Aquella televisión pública dejó una huella profunda en mi ser. Quizás aquellos momentos mágicos inspiraron mi interés por el video arte y la idea de montar proyecciones visuales en el festival Sachapuyu.
Una vez concluida la misa, comenzaba el locurón. Teníamos vía libre para recorrer la iglesia y recoger la cera derretida de las velas encendidas por los fieles, como símbolo de sus pecados.

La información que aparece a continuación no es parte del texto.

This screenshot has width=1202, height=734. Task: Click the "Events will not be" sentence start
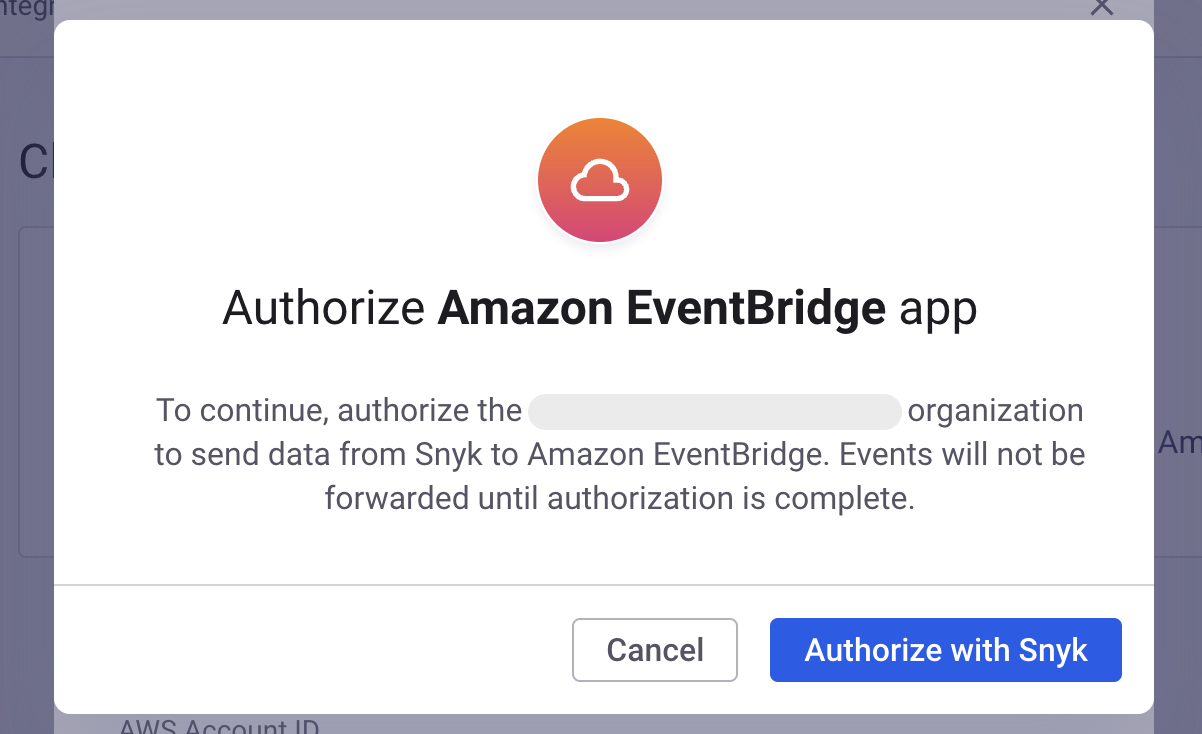(x=962, y=454)
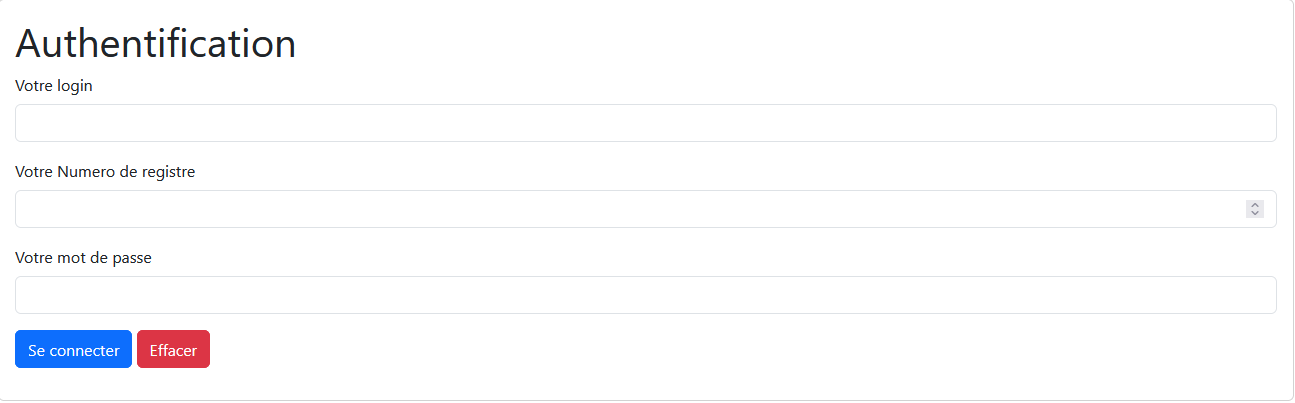
Task: Click the down arrow in the registre spinner
Action: coord(1255,213)
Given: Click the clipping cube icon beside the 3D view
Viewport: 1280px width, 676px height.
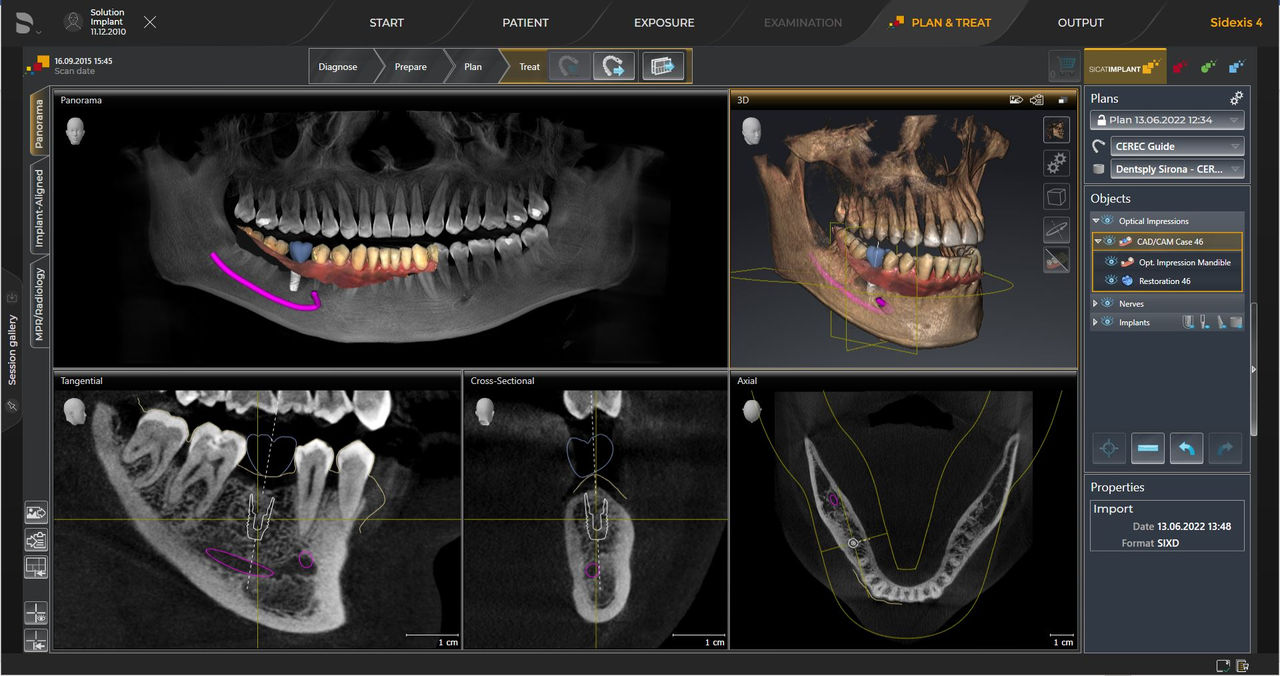Looking at the screenshot, I should point(1056,196).
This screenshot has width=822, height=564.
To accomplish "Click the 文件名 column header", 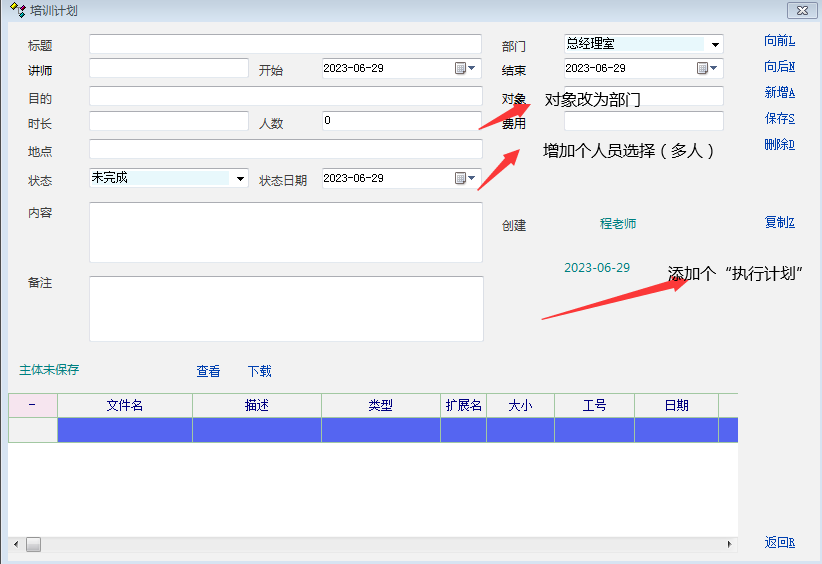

Nosotros, los niños traviesos, tomábamos la cera en nuestras manos y la usábamos para encerar la resbaladera y hacer aún más emocionante y extremo el deslizarnos
Era una tarea secreta, Mamá Rosita reciclaba la cera para hacer velas, era una verdadera maga en ese arte. Recuerdo la luz tenue del foco de 25 watts, donde sobre una tushpa una olla derretía la cera reciclada de las velas. Luego, con una tasa de losa, bañaba las cuerdas de 30 cm que ataba y colgaban de un aro circular de 40 cm de radio hecho de una resistente rama de árbol. Cada vuelta del cordel era una nueva capa de cera, dejando las velas fuertes y listas para cubrirnos de la oscuridad o cumplir la oración del pecador.